Our next goal was to increase the accuracy of the algorithm.
Approaches to increase accuracy include:
- Testing out if pre-trained embedding models and see if it fits one’s use case.
- Tune hyper-parameters of UMAP and HDBSCAN.
Trying out more embeddings
We know training in BERTopic takes significantly longer than Top2Vec. Hence, we decided to train and test on only 5000 stories as a quick test to see if it gives promising results.
First, we tried out pre-trained sentence transformers models in BERTopic. Below were the results.
We also tried out the universal-sentence-encoder with Top2Vec but found the accuracy to be very low (33%).
Finally, we tried Doc2Vec which generated word and document embeddings. This performed significantly better (>70%).
Evaluating failed cases
We grouped all failed cases by section (and other dimensions) to see if there was a clear pattern and found that stories from the Etimes (entertainment, TV, web series, and lifestyle) section accounted for 97% of the failed cases.
Turns out, most of the stories in entertainment are focused around named entities (celebrities) instead of topics. Top2Vec still classified these stories into 344 topics.

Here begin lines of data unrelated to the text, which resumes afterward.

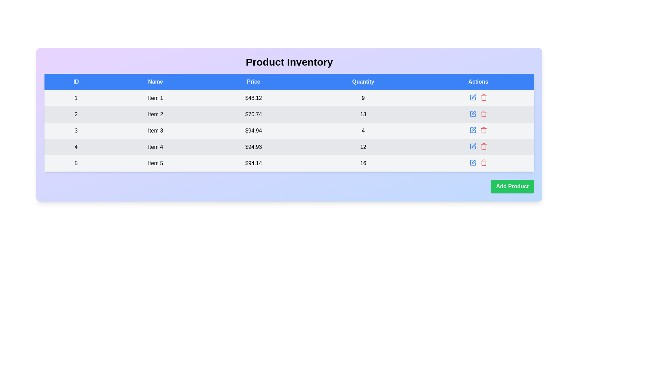  I want to click on the blue pen icon in the actions column of the last row in the product inventory table, so click(473, 162).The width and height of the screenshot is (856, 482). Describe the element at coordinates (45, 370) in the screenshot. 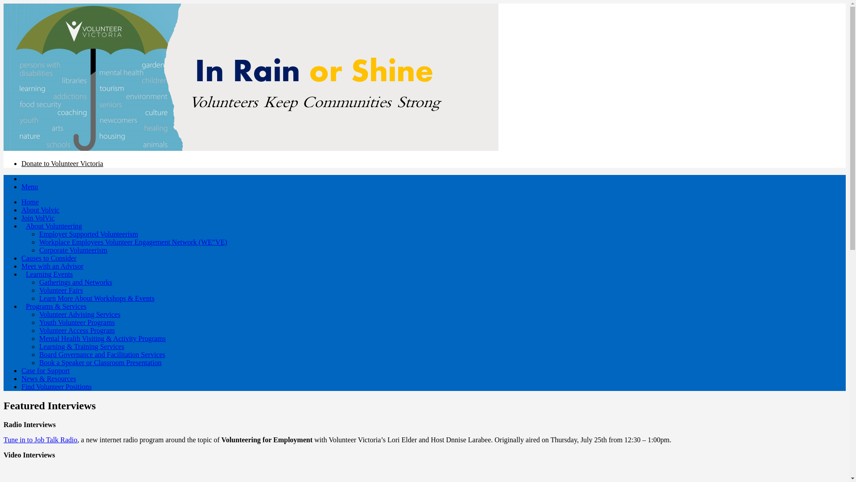

I see `'Case for Support'` at that location. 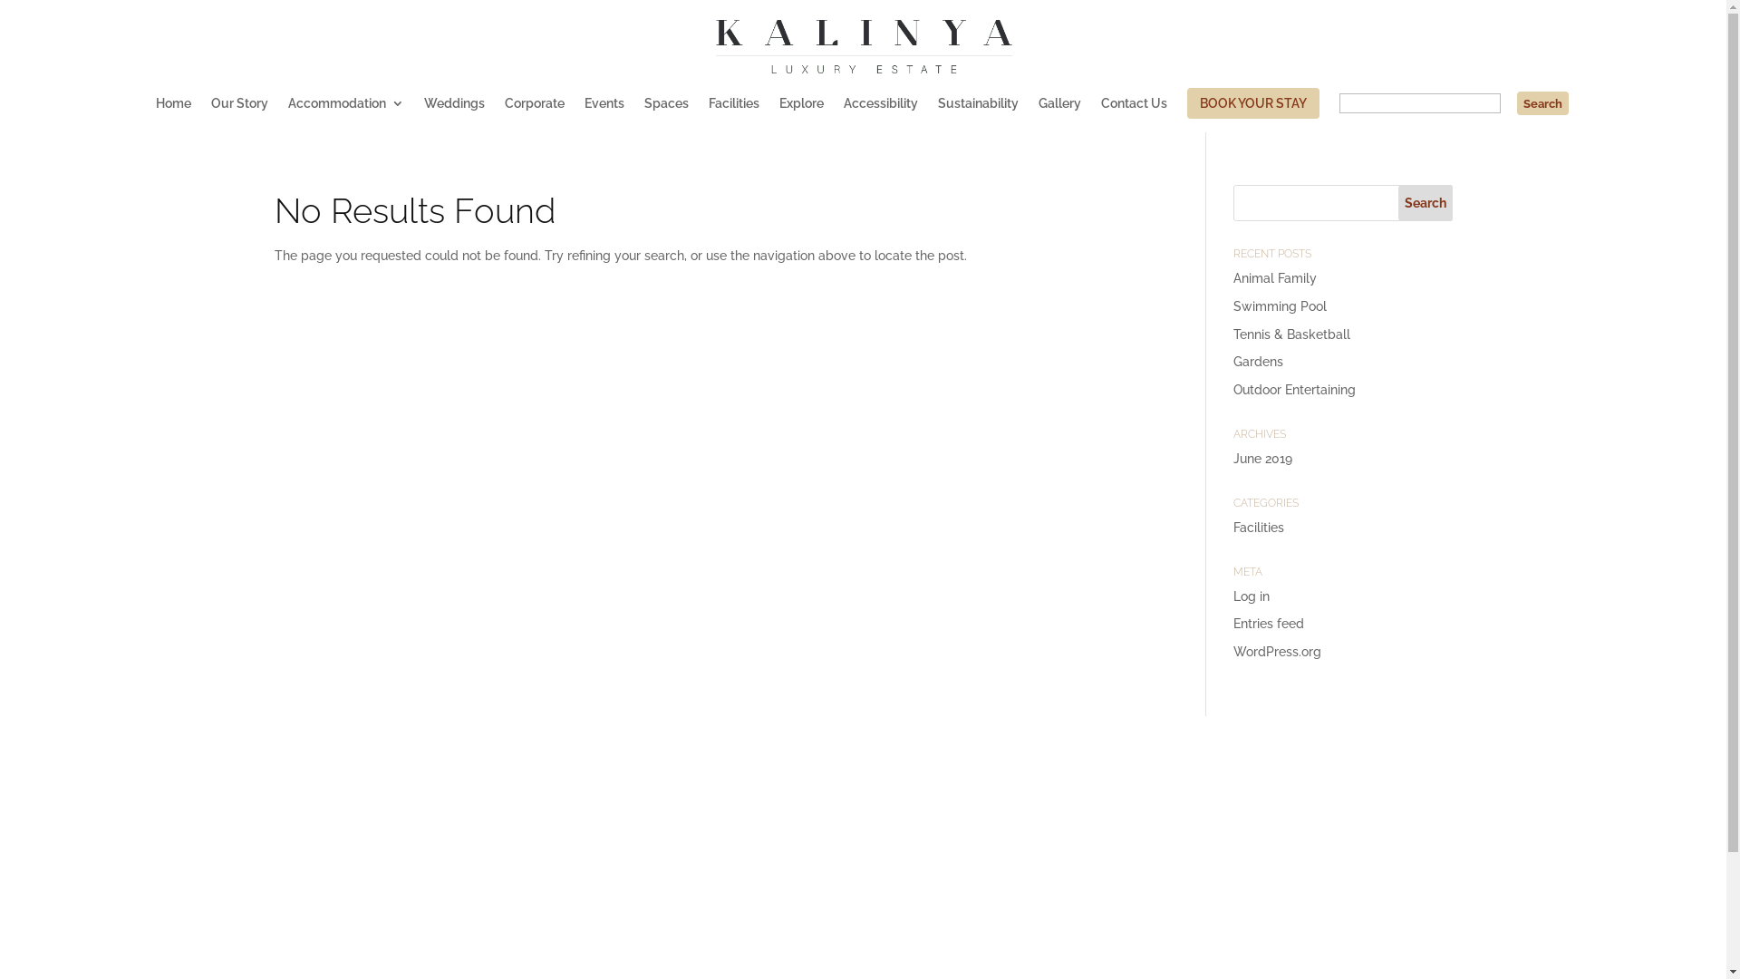 I want to click on 'BOOK YOUR STAY', so click(x=1252, y=103).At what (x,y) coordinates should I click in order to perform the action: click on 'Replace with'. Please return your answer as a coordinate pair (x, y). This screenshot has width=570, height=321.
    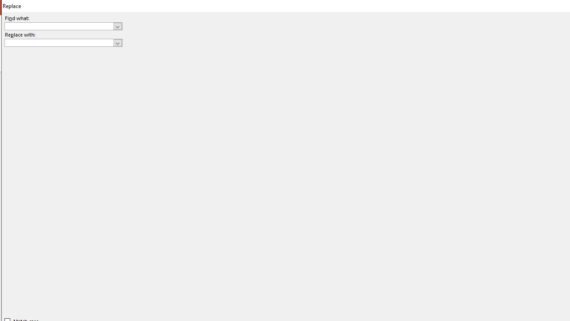
    Looking at the image, I should click on (59, 42).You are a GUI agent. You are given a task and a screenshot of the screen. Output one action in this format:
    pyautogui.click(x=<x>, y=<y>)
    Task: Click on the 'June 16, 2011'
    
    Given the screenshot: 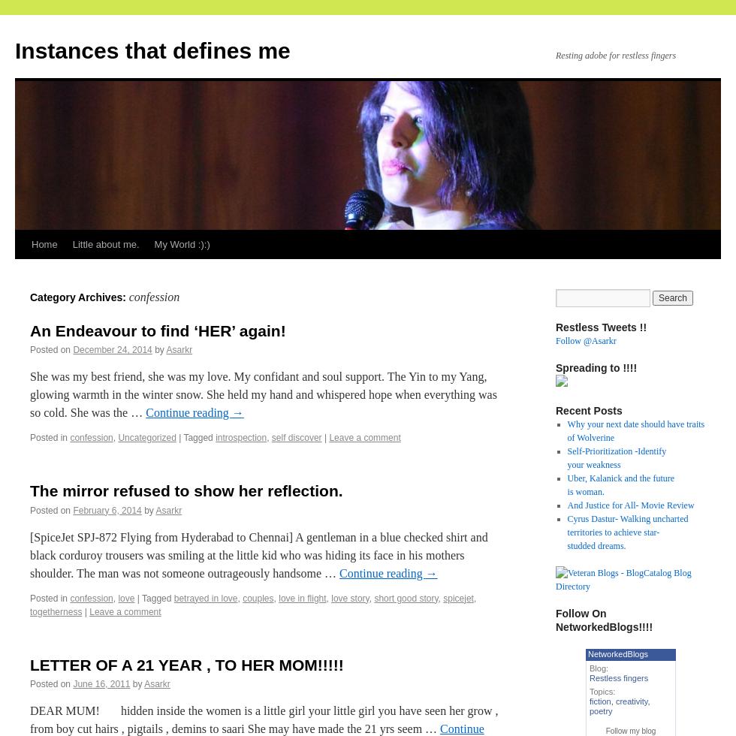 What is the action you would take?
    pyautogui.click(x=101, y=683)
    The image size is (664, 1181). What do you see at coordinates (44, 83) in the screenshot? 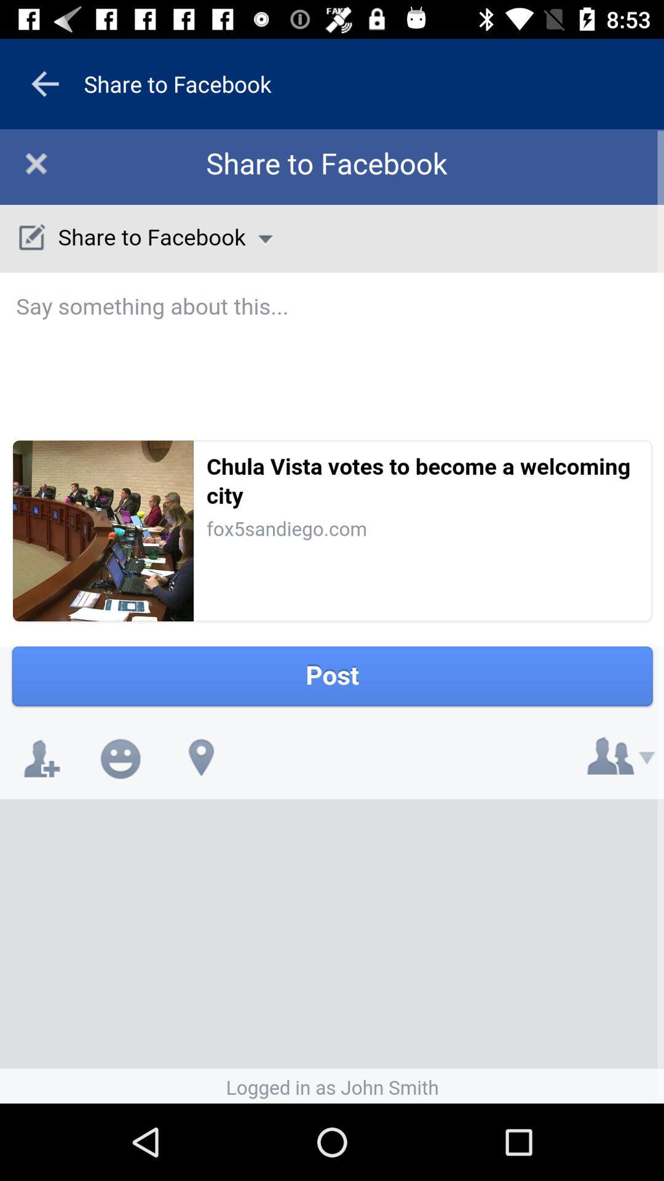
I see `the arrow_backward icon` at bounding box center [44, 83].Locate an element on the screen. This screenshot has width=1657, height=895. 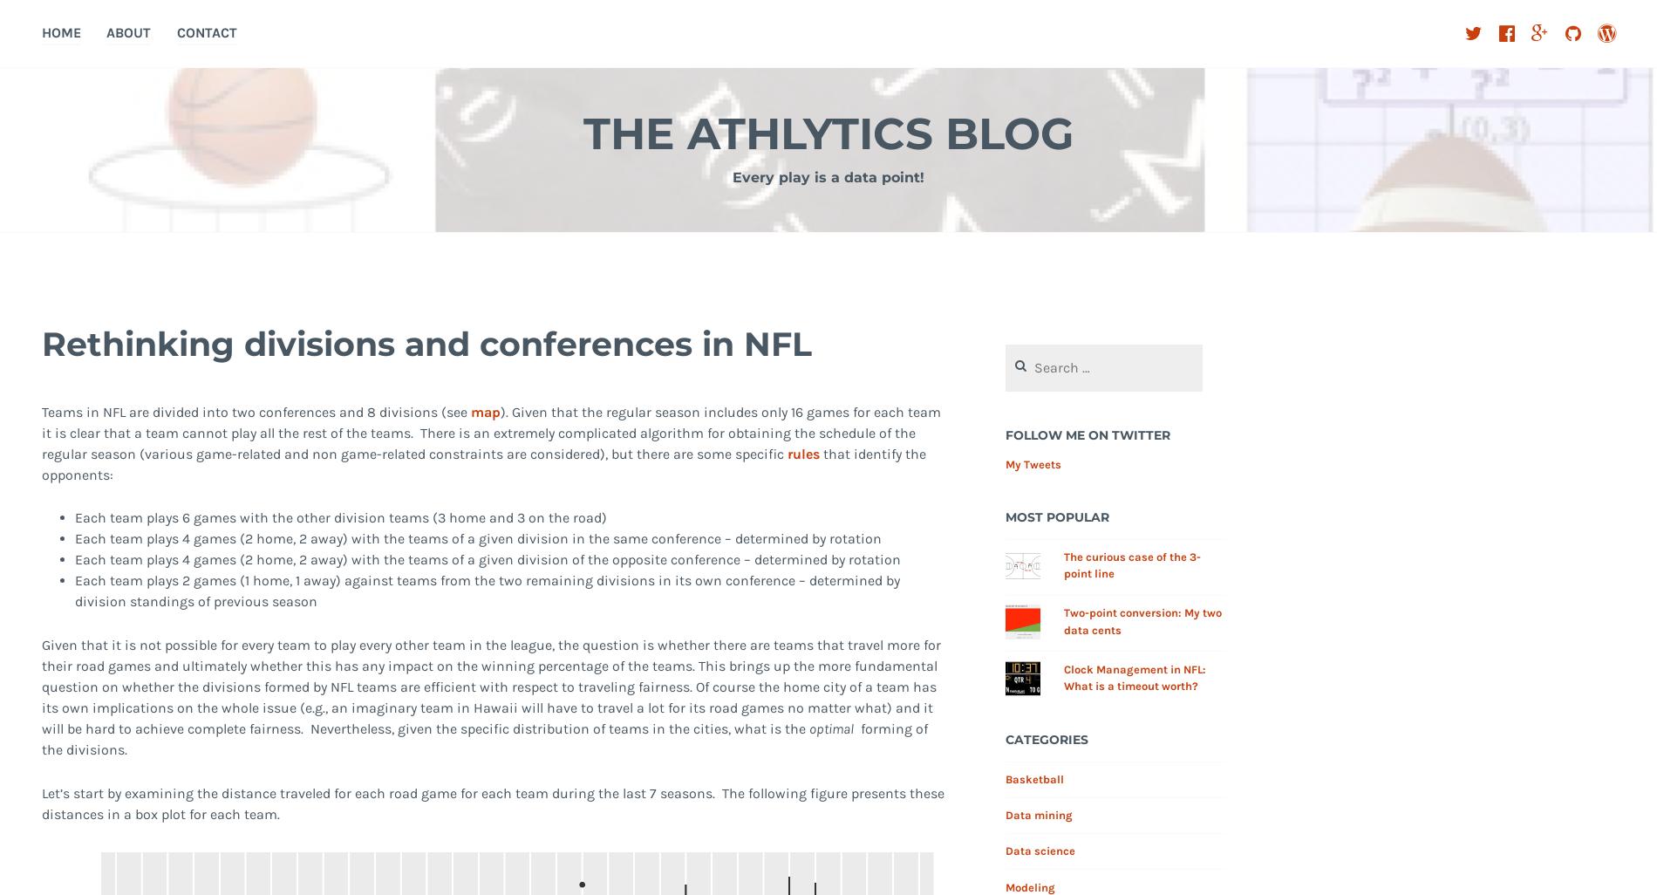
'Most Popular' is located at coordinates (1056, 516). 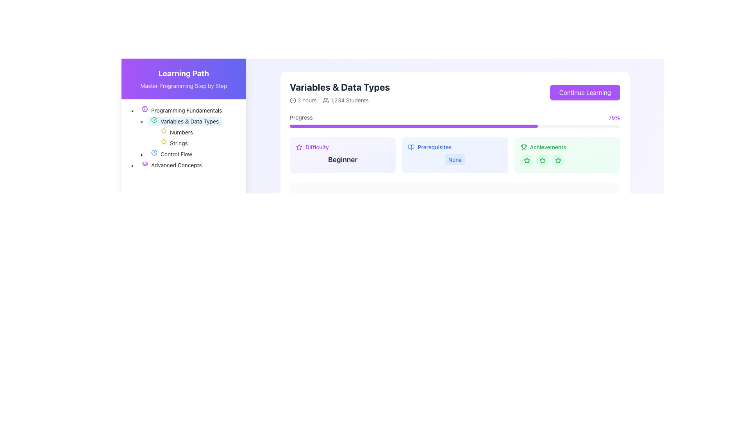 What do you see at coordinates (142, 121) in the screenshot?
I see `the Tree View Toggle Icon located directly to the left of the 'Variables & Data Types' text` at bounding box center [142, 121]. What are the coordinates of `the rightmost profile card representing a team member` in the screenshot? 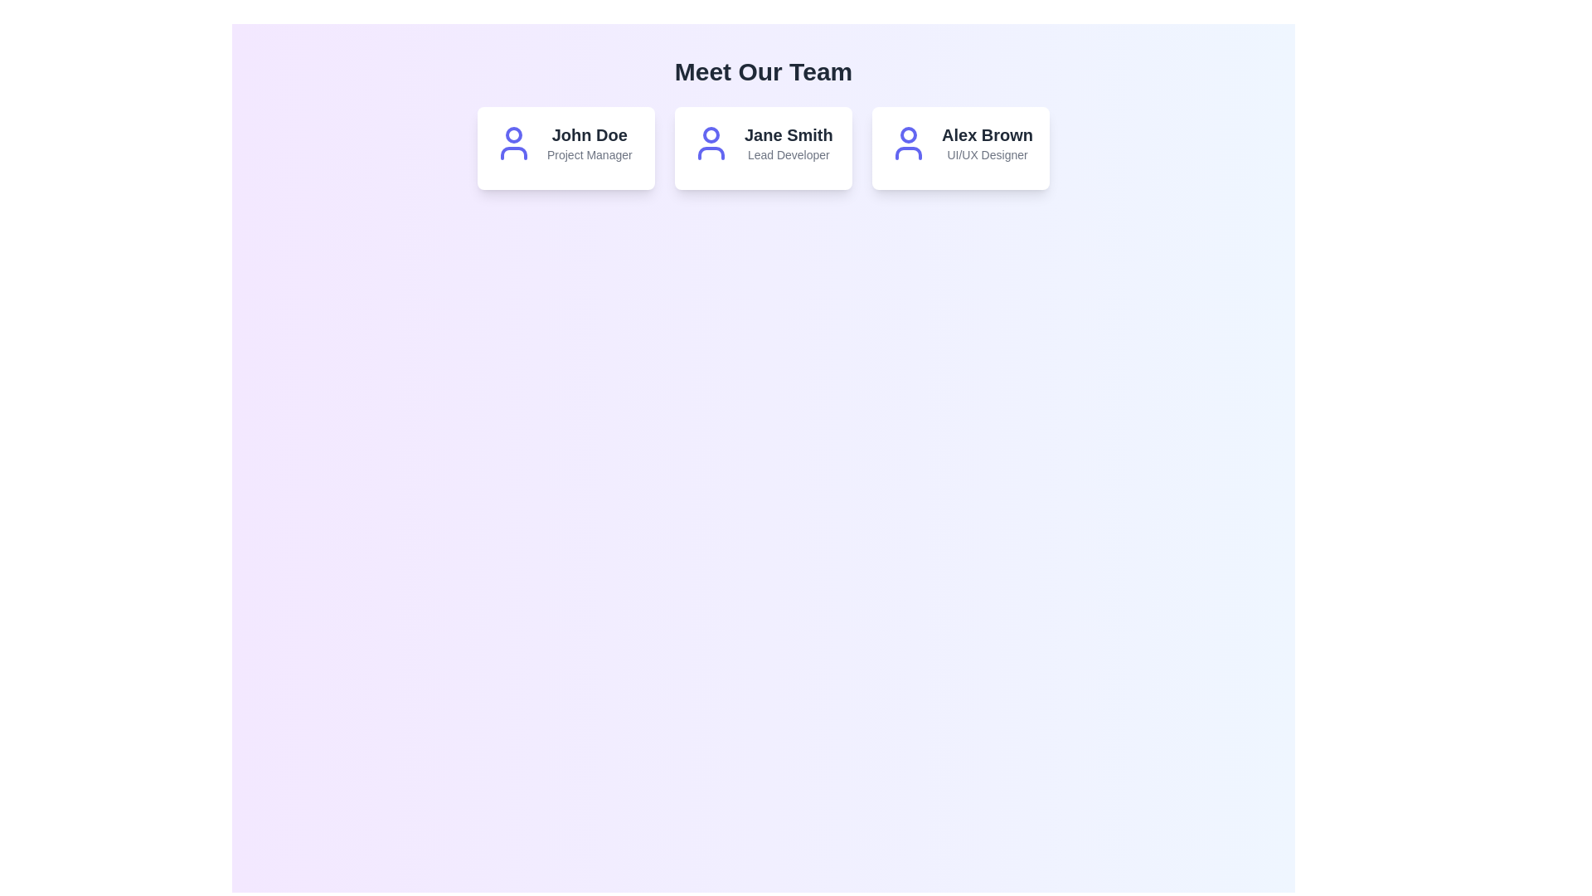 It's located at (960, 143).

While this could be correct from a traditional topic determination perspective but for our use case, i.e. identifying newscycles (what Twitter calls Trends), this did not fit in.
Hence, we decided to retrain and test the model by dropping ETimes stories from the dataset.
Selecting an algorithm
We retrained the Doc2Vec model with 25,000 stories (after removing the Etimes stories) and the accuracy of the model rose from 50.73% (from the previous blog) to 73.55%.
Satisfied with the accuracy for now, we have decided to go ahead with production and test results in real-world scenarios.
Dashboard for supervising the output
The dashboard lists all the topics that the algorithm has found.
Editor can choose a topic and then it shows all the stories in that topic.
Editor can label the topic and write a 160-character description for the same.
Editors can also mark a story as False Positives, i.e., stories that the algorithm said are part of a topic but isn’t.
On doing so, the row appears struck out in the dashboard.
Editors can also fix False Negatives, i.e. stories that the Editor feels are part of the topic but the algorithm did not catch it. They do this by adding the story’s ID.
We’ll be deploying the algorithm in the production environment and generate and tag topics against TOI and TOI+ stories live with a 15-minute delay.
To build confidence in the algorithm’s ability to find and tag topics, we will also get our Editors to use the dashboard.
We are also anticipating that editors might ask for functionality to merge two topics or split a topic into subtopics.
Finally, we’ll also start work on building a basic timeline.